One of the denominations among the Popovtsy

Beglopopovtsy (беглопоповцы, "followers of runaway priests") was one of the denominations among the Popovtsy, who belonged to the Old Believers.

Since none of the bishops joined the Old Believers movement after the schism of 1666-67 in the Russian Orthodox Church, except bishop Paul of Kolomna, who was executed, ordained priests of the old rite would have soon become extinct. Two responses appeared to this dilemma: the “priestist” Old Believers (поповцы (Popovtsy) and the non-priestist Old Believers (беспоповцы (Bespopovtsy).

The Beglopopovtsy movement formed in the late 17th century and included priests, who had "deserted" the Russian Orthodox Church (hence, the name "beglopopovtsy", meaning "with deserted priests").
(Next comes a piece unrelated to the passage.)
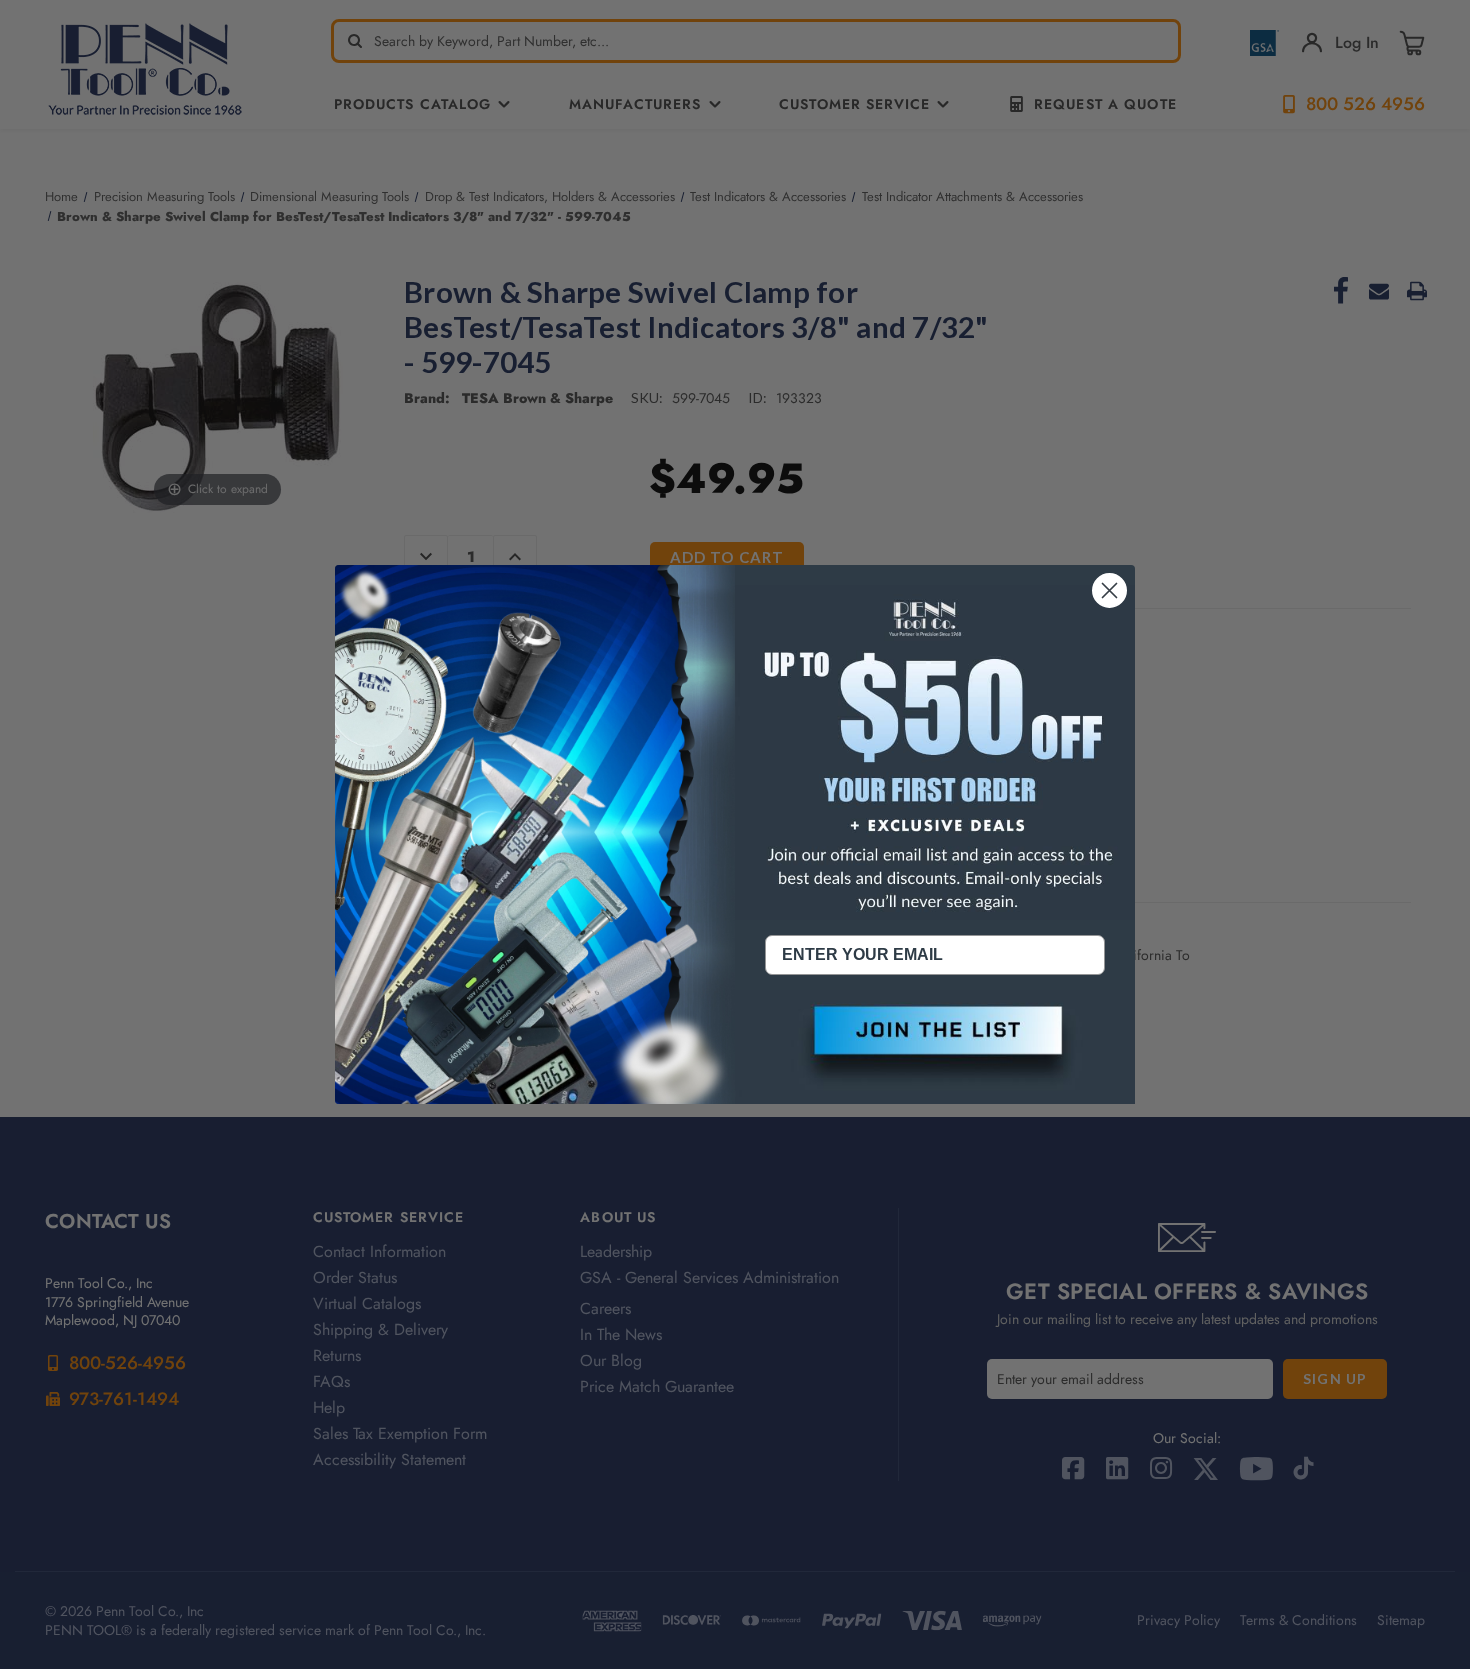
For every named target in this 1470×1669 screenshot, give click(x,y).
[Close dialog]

They settled in the Nizhny Novgorod region beyond the Volga River (along the Kerzhenets and Belbash Rivers), around Starodub, Chernigov (modern Chernihiv, Ukraine), and on the Vetka Island (see Vetkovskoye soglasie). In the second half of the 18th century, the Beglopopovtsy formed a group at the Rogozhskoye cemetery in Moscow.

At the beginning, all priestist Old Believers were beglopopovtsy. They represented the more moderate conservative opposition, who strove to continue religious and church life as it had existed before the reforms of Nikon. They recognized ordained priests from the new style Russian Orthodox church who joined the Old Believers and who had denounced the Nikonian reforms. In 1846 the priestist Old Believers convinced Amvrosii (Popovich, 1791-1863) deposed Greek Orthodox bishop (who had been removed under Turkish pressure) to become an Old Believer and to consecrate three Russian Old Believers priests as bishops. In 1859, the number of Old Believer bishops in Russia reached ten, and they established their own episcopate, the so-called Belokrinitskaya hierarchy.

Not all priestist Old Believers recognized this new established hierarchy, which provoked a schism within the priestist Old Believers. For various reasons many could not accept this so-called Belokrinitskaya Hierarchy. From this time priestist Old Believers became divided into two groups: those who accepted the Belokrinitskaya Hierarchy and those who did not. These dissenters were called beglopopovtsy and obtained their own hierarchy only in the 1920s, the so-called Novozybkovskaya Hierarchy or Russian Old-Orthodox Church. From that moment the denomination beglopopovtsy no longer existed and the term became rarely used.